Black was the project lead and main author of this paper. Contributing authors are members of the clinical team, and designers who worked on the visual organisation of the materials.
Previous approaches to the challenge of identifying and treating AKI in existing documentation and research literature showed no evidence of an information design approach to assessing clinicians’ use of documented information in their decision-making. This research covered new ground by engaging with existing documentation users, from different clinical disciplines, and using a sequence of techniques to:
– elicit their insight into why current awareness was low and documentation inadequate
– gather feedback and refine prototype documentation as it was developed, so that it was tailored to their decisions and activities.

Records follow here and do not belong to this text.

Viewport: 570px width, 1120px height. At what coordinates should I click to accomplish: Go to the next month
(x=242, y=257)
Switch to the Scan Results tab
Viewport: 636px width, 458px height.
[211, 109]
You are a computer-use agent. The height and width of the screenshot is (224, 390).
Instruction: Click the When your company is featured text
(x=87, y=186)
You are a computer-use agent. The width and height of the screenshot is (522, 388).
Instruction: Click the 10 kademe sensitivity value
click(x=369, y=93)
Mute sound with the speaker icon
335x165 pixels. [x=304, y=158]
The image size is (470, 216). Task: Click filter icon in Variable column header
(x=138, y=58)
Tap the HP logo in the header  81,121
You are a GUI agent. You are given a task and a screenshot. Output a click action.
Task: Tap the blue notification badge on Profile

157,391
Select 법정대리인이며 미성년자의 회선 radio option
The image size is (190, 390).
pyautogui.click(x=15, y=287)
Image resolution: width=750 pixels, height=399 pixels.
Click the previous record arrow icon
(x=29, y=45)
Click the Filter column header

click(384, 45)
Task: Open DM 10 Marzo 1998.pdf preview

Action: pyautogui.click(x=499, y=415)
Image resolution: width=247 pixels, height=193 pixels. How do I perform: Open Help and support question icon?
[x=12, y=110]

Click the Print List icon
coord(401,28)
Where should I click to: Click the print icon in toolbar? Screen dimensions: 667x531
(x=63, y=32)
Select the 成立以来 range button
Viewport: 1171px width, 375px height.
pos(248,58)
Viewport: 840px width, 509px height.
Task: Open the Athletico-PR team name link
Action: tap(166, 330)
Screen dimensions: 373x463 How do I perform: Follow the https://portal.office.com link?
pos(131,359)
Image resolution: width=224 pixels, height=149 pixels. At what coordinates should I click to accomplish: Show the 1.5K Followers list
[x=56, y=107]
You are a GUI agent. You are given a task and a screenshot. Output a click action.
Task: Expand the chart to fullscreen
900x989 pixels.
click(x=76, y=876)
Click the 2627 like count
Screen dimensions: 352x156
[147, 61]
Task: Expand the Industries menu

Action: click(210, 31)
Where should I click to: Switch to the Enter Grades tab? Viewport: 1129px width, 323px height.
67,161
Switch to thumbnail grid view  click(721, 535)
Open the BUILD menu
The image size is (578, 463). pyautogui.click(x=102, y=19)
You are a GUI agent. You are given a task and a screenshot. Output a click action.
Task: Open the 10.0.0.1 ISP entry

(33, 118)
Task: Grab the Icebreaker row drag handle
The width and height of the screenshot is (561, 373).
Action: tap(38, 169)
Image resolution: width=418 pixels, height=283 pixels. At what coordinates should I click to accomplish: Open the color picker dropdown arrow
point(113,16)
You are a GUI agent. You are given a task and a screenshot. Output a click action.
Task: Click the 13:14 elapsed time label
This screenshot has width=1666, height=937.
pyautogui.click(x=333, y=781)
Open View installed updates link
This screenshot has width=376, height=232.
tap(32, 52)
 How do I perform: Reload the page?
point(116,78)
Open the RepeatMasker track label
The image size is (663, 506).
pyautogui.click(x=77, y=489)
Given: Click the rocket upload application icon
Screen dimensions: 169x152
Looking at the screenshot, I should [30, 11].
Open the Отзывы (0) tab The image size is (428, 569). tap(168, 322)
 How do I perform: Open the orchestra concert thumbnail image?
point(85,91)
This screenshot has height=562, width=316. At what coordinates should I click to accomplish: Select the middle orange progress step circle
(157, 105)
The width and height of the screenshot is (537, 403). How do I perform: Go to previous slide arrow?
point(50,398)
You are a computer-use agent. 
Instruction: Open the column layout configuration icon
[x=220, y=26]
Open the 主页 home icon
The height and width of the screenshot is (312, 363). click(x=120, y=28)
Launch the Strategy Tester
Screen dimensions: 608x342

The research showed the design solution needed to accommodate the complexity of AKI care and remove impediments to lower status disciplines (nurses and care assistants) initiating the bundle, while at the same encouraging non-specialists to involve specialist, renal team doctors where patient symptoms indicated this was appropriate. A small-scale simulation trial, compared existing documentation with redesigned materials, suggesting the redesign was effective in guiding trainee doctors and nurses in appropriate response (including referral) according to presented symptoms.
The chapter’s conclusions extend beyond those specific to design for AKI care, to wider issues in designing documentation for complex clinical decisions and processes. They include specific recommendations to focus on effective functional, rather than promotional, documentation and to use design to elucidate process detail rather than removing detail that may be needed, particularly, by non-specialist clinicians.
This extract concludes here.